Rosenstein made clear, too, that he has been distressed by Comey’s recent commentary about him. He referred to a New York Times op-ed in which Comey suggested that Rosenstein and Attorney General William P. Barr had allowed their souls to be consumed by Trump.
“But now the former director is a partisan pundit, selling books and earning speaking fees while speculating about the strength of my character and the fate of my immortal soul,” Rosenstein said. “That is disappointing. Speculating about souls is not a job for police and prosecutors.”
Oh stop. Talk of selling the soul is a metaphor. and Comey’s disgust at Trump is not partisan. Talk about “disappointing”…
There are a lot of figures like this in the Trump administration, such as Rosenstein, McGahn, at times Kelly or McMaster or Mattis: people who got undeserved credit in some circles for occasionally steering Trump away from his desired goal, while generally enabling him as much as possible. Notice I don’t say “standing up to Trump,” because the reports rarely show anything quite so courageous. In fact, in many instances, their steering helped Trump accomplish what he wanted when, by jumping through the requisite procedural hoops and/or putting enough of a pretextual gloss to satisfy the courts.
I can never forget that Rosenstein’s first major act during the Trump Administration was to write, at his own suggestion, a dishonest document misstating the reasons why Trump was firing Comey. Rosenstein had fuck-all to say about Comey’s handling of the Clinton email matter until it served Trump’s political purposes.

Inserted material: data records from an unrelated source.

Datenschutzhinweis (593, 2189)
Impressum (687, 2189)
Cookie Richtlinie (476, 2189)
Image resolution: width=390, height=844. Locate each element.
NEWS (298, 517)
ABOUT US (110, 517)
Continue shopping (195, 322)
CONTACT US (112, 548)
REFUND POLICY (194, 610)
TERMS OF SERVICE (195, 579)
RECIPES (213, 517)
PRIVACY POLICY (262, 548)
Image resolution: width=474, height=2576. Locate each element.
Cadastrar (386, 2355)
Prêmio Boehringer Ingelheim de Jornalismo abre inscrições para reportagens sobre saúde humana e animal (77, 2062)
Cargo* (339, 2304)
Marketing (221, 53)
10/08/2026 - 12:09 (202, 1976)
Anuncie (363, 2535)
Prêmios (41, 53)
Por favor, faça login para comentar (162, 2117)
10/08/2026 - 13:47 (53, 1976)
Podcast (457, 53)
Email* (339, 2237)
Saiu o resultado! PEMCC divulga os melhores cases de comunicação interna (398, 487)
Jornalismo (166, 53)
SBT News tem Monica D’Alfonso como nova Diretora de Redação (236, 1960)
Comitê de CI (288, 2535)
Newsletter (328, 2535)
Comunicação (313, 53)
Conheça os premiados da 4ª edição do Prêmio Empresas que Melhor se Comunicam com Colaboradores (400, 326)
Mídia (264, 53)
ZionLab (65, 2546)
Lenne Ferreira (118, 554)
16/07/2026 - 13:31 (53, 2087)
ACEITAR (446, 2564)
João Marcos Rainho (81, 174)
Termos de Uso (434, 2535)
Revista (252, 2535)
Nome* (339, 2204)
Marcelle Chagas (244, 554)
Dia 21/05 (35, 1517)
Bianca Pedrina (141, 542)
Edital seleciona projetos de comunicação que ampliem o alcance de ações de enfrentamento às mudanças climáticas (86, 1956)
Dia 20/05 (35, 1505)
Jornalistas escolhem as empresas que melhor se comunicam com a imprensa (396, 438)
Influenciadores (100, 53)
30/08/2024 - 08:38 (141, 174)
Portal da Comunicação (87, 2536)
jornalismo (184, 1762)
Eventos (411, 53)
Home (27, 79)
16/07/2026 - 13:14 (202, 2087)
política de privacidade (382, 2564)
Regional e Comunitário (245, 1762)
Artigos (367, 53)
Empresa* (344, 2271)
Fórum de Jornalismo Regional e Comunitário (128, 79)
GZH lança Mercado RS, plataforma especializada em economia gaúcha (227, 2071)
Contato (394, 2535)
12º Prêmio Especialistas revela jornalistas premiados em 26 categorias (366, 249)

In the end, many of these figures may end up worst off of all: their disgraceful conduct will disqualify them from legitimate gigs, yet they were also insufficiently deferential to Trump to get the usual sinecures at conservative media outlets, think tanks, etc. My sympathy is minimal.
Good grief, man, he’s an ex-prosecutor. You more than anybody should know that because you fucking fired him!